La storia
Anni 30 – 60

ISA nasce il 23 ottobre 1929 con il nome di l’Istituto Immobiliare Trentino Società Anonima. La società, diventerà un punto di riferimento per il sistema creditizio della regione nel 1933, quando il concordato fallimentare la chiamerà a svolgere un ruolo cruciale nella liquidazione della Banca del Trentino e dell’Alto Adige.
Nel 1934 viene fondata la Banca di Trento. I soci dell’Istituto, che nel 1935 cambierà denominazione in SAFIT (Società Anonima Finanziaria Immobiliare Trentina), il 31 agosto del 1936, assumono il controllo della banca acquisendo le azioni da alcuni istituti nazionali.
Nel 1946 Beniamino Andreatta è nominato Consigliere delegato della Banca di Trento (denominata nel 1947 Banca di Trento e Bolzano – BTB), carica che ricoprirà fino al 1962. Sotto la guida di Andreatta, la BTB svilupperà un’azione fondamentale nella ricostruzione postbellica e nella rinascita dell’economia locale.
Anni 60 – 80
Nel 1965 Bruno Kessler assume la presidenza della SAFIT e la sua attenzione si rivolge soprattutto alla maggiore controllata, la BTB. Nel 1978 la ragione sociale della SAFIT si modifica in quella di Istituto Atesino di Sviluppo (ISA).

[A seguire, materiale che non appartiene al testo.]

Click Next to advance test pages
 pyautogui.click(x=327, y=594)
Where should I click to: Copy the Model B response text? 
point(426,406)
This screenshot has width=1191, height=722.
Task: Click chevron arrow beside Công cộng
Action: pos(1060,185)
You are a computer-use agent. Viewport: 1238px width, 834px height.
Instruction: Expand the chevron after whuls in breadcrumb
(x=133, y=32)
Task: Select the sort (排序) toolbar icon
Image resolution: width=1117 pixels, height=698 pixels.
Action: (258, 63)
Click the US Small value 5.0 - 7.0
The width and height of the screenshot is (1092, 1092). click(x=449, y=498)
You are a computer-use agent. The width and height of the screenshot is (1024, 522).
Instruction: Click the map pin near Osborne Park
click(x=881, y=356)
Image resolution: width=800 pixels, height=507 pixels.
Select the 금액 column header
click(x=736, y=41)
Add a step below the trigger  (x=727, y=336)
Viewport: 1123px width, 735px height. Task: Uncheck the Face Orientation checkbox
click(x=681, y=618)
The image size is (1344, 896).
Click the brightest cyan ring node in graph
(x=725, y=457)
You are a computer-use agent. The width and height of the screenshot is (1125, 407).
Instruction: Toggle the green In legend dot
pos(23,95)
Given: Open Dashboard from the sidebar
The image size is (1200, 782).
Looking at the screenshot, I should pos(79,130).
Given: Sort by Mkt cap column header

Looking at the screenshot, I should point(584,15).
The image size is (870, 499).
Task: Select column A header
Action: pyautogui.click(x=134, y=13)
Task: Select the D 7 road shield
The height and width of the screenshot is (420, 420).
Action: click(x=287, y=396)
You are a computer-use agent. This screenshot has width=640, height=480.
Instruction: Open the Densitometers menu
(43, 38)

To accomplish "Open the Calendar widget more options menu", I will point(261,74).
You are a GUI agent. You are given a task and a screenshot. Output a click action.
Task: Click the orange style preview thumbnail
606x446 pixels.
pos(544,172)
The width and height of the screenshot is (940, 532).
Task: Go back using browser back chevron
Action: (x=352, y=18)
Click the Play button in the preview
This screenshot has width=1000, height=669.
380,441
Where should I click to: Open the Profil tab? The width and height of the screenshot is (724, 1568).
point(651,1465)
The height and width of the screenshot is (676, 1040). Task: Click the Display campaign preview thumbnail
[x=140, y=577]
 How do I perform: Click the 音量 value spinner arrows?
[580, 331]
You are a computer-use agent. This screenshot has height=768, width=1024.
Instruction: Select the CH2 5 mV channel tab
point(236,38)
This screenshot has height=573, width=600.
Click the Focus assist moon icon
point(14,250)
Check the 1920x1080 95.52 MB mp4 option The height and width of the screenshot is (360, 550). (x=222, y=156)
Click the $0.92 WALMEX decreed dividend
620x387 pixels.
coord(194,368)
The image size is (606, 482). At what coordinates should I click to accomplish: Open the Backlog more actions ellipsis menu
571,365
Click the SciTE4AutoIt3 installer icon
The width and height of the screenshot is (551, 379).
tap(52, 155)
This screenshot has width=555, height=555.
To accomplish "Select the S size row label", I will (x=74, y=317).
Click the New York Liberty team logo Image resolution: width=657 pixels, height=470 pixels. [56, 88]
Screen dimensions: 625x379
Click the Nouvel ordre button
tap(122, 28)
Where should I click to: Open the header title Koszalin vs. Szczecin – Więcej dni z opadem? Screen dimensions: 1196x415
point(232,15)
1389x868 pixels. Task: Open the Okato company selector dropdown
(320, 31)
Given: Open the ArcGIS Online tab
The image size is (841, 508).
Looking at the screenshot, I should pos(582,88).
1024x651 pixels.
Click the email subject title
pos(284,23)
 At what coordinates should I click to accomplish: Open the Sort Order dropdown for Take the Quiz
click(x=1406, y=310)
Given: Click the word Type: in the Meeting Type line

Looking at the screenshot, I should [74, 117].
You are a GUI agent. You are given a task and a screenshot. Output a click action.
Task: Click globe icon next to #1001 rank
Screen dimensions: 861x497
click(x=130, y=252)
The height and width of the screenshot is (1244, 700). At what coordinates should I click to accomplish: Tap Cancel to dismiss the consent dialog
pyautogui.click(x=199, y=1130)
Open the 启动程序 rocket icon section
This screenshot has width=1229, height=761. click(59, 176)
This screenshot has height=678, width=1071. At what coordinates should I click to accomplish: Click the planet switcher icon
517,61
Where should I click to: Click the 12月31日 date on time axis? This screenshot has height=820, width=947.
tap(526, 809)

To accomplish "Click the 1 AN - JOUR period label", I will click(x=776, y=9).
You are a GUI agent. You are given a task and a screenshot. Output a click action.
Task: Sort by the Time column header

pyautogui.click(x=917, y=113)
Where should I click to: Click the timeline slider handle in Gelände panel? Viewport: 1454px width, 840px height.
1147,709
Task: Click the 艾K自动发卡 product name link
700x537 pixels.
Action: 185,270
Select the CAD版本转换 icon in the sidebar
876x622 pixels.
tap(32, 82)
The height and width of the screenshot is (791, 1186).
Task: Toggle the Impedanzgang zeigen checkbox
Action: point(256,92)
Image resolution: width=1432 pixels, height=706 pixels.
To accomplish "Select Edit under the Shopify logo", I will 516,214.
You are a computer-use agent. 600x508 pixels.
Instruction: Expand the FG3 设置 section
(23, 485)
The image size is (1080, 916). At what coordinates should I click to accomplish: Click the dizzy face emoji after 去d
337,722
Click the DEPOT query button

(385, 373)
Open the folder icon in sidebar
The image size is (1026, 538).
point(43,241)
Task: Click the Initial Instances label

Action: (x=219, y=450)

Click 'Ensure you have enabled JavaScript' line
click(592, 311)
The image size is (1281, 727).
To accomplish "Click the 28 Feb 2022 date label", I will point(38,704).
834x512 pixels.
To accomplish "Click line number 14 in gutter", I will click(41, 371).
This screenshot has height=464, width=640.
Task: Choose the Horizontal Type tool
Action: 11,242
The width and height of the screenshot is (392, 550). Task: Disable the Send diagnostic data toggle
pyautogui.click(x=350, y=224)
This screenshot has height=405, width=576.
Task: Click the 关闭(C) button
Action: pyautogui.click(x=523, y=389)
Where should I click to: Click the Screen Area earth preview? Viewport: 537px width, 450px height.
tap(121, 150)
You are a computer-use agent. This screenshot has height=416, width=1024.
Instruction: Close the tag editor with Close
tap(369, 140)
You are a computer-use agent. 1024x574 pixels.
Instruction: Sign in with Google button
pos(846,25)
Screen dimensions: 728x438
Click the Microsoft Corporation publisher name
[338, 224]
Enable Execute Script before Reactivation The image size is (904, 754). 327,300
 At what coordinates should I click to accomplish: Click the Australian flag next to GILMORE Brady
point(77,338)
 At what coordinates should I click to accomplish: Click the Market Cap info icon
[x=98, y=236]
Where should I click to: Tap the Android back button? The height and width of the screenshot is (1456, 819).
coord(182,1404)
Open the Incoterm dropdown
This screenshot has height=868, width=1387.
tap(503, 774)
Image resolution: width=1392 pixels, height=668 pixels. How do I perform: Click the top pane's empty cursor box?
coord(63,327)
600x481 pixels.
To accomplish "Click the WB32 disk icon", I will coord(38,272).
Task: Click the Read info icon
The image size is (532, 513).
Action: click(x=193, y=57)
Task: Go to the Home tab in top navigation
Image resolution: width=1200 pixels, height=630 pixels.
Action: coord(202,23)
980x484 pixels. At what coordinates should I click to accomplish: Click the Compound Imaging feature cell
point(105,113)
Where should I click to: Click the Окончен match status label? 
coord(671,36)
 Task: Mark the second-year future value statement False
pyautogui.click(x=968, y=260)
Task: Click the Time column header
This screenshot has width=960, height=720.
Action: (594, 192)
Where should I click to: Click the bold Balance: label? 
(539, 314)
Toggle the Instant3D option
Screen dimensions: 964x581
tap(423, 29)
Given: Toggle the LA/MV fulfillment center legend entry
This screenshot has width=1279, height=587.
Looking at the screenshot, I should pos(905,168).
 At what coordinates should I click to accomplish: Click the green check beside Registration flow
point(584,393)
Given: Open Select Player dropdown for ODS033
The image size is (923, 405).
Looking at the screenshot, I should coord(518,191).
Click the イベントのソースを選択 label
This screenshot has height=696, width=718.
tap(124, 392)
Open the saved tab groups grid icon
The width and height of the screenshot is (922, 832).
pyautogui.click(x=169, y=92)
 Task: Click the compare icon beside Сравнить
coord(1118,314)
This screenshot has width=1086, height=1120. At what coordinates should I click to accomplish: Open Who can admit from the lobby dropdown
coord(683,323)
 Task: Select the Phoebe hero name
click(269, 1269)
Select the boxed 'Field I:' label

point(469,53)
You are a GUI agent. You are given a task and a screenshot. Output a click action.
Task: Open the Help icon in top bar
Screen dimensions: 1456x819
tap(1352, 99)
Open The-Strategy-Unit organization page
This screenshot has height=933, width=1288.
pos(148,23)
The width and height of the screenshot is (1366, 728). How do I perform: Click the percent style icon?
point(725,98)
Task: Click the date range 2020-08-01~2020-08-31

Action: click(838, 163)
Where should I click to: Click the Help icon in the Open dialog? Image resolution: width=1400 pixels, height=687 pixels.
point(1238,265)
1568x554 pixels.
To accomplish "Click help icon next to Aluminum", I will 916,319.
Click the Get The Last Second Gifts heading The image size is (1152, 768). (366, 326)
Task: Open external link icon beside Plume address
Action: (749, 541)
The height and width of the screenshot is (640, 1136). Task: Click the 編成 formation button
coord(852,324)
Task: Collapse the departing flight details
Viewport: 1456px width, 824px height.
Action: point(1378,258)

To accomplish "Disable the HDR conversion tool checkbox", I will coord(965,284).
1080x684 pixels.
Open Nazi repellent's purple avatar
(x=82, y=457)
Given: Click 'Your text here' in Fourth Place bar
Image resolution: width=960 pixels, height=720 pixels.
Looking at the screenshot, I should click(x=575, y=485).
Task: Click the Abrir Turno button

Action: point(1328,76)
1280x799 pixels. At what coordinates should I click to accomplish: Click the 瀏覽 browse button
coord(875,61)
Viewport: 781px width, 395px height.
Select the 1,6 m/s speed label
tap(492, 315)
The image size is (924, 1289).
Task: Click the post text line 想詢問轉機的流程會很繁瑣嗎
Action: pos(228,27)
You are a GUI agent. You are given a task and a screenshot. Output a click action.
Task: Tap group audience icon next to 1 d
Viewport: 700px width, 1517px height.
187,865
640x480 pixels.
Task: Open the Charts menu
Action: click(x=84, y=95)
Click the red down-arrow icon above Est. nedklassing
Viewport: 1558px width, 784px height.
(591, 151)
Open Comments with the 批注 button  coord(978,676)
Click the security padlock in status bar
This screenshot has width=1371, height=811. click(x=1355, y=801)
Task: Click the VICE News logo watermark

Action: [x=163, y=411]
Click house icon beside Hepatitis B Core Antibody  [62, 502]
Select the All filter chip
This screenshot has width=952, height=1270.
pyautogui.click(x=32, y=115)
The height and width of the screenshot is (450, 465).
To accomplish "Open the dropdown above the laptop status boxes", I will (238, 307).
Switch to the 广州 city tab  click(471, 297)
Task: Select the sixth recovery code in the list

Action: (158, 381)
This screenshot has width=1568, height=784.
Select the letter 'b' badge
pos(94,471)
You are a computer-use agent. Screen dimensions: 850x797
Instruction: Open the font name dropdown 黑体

Nel 1980 ISA ridisegna l’assetto societario articolandolo in quattro poli: la banca, le proprietà agricolo – immobiliari, i servizi turistici e le attività a rapido smobilizzo.
Anni 80 – 90
Con il nuovo assetto strategico ISA allarga i suoi orizzonti. Realizza due aumenti di capitale e con una serie di importanti operazioni finanziarie realizza il progetto di una istituzione che guarda oltre i confini regionali. Nel 1983 acquista il controllo del Credito Milanese e nel 1984 entra con una partecipazione di minoranza nella Save Rössler Bank di Innsbruck.
Gli anni ’90 sono caratterizzati da una forte crisi del sistema creditizio italiano che coinvolge anche la BTB.
Nel 1995 ISA inizia la ricerca del partner qualificato cui cedere la maggioranza della banca e viene trovato l’accordo con il Banco Ambrosiano Veneto (ora Gruppo Intesa Sanpaolo).
Anni 90 ad oggi

Nel 1996 si apre una nuova fase di sviluppo contraddistinta dai principi che hanno ispirato la nascita dell’istituto: la conservazione del patrimonio e un costante flusso di dividendi ai soci; la salvaguardia dei valori sociali e morali; l’attenzione allo sviluppo economico della Regione Trentino Alto Adige.
Tra il 1996 e il 2009 ISA effettua una serie di aumenti di capitale per supportare il proprio sviluppo, garantire la propria autonomia finanziaria ed allargare la propria base sociale a nuovi soci istituzionali: il capitale sociale passa da 9,3 a 79,5 milioni di euro, il patrimonio netto da 25,1 a 129,3 milioni di euro.
Tra il 1997 e il 2000 entra nel capitale di alcune società per azioni quali Mittel, Iniziative Urbane, Compagnia di Investimenti e Sviluppo e SEAC.
Nel 2001 partecipa, quale socio fondatore, alla costituzione di Dolomiti Energia, società deputata all’acquisizione delle centrali idroelettriche presenti sul territorio provinciale.
Nel 2004 partecipa, quale socio fondatore assieme alla Fondazione Caritro e a Mittel, alla costituzione di Progressio SGR, società per azioni, di gestione del risparmio attiva nel private equity.
Nel 2005, in seguito a un aumento di capitale, entrano in ISA nuovi soci istituzionali come BTB, CIS, Cattolica Assicurazioni ed ITAS.
Nel 2006 la Fondazione Caritro e il Gruppo Unicredit entrano nel capitale di ISA con un aumento a loro riservato.
Nel 2007 acquisisce il 35% del capitale sociale di Castello SGR, società per azioni, che si occupa della gestione di fondi immobiliari.
Nel 2008 partecipa, quale socio fondatore, assieme ad alcuni primari operatori economici sudtirolesi, alla costituzione di Botzen Invest AG con sede a Bolzano, che ha come obiettivo quello di effettuare iniziative sul territorio del Sud-Tirolo e del Tirolo.